*Aim*: Reproduce the material from its beginning through the line containing "click(440, 648)", inclusive, swapping "tank" for "reservoir" and changing nothing else.

*Data records*:
= = = = =
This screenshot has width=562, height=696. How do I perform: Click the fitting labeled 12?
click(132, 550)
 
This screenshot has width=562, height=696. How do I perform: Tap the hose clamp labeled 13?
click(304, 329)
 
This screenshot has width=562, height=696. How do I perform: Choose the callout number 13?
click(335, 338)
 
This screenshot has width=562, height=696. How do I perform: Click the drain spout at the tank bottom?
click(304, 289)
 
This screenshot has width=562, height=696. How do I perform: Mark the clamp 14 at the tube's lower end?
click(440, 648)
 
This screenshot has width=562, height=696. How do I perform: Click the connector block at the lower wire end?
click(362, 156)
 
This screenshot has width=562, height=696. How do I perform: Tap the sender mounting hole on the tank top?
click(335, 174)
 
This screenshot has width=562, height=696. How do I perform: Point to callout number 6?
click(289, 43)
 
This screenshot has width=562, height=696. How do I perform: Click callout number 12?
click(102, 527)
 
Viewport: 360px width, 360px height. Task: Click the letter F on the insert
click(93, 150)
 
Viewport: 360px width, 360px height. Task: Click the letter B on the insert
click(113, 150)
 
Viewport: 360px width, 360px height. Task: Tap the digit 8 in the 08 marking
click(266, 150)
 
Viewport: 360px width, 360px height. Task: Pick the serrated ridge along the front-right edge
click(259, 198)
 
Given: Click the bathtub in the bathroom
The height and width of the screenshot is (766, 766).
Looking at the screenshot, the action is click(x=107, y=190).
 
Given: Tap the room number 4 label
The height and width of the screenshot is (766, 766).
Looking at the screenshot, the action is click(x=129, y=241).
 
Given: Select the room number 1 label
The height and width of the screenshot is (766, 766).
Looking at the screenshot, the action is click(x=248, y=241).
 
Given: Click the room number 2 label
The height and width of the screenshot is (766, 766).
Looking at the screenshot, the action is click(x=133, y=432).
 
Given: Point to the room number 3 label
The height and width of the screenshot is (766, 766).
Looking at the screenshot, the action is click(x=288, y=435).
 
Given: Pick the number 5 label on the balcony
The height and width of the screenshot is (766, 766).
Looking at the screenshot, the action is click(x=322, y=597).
= = = = =
*The reply*:
This screenshot has width=562, height=696. How do I perform: Click the fitting labeled 12?
click(132, 550)
 
This screenshot has width=562, height=696. How do I perform: Tap the hose clamp labeled 13?
click(304, 329)
 
This screenshot has width=562, height=696. How do I perform: Choose the callout number 13?
click(335, 338)
 
This screenshot has width=562, height=696. How do I perform: Click the drain spout at the reservoir bottom?
click(304, 289)
 
This screenshot has width=562, height=696. How do I perform: Mark the clamp 14 at the tube's lower end?
click(440, 648)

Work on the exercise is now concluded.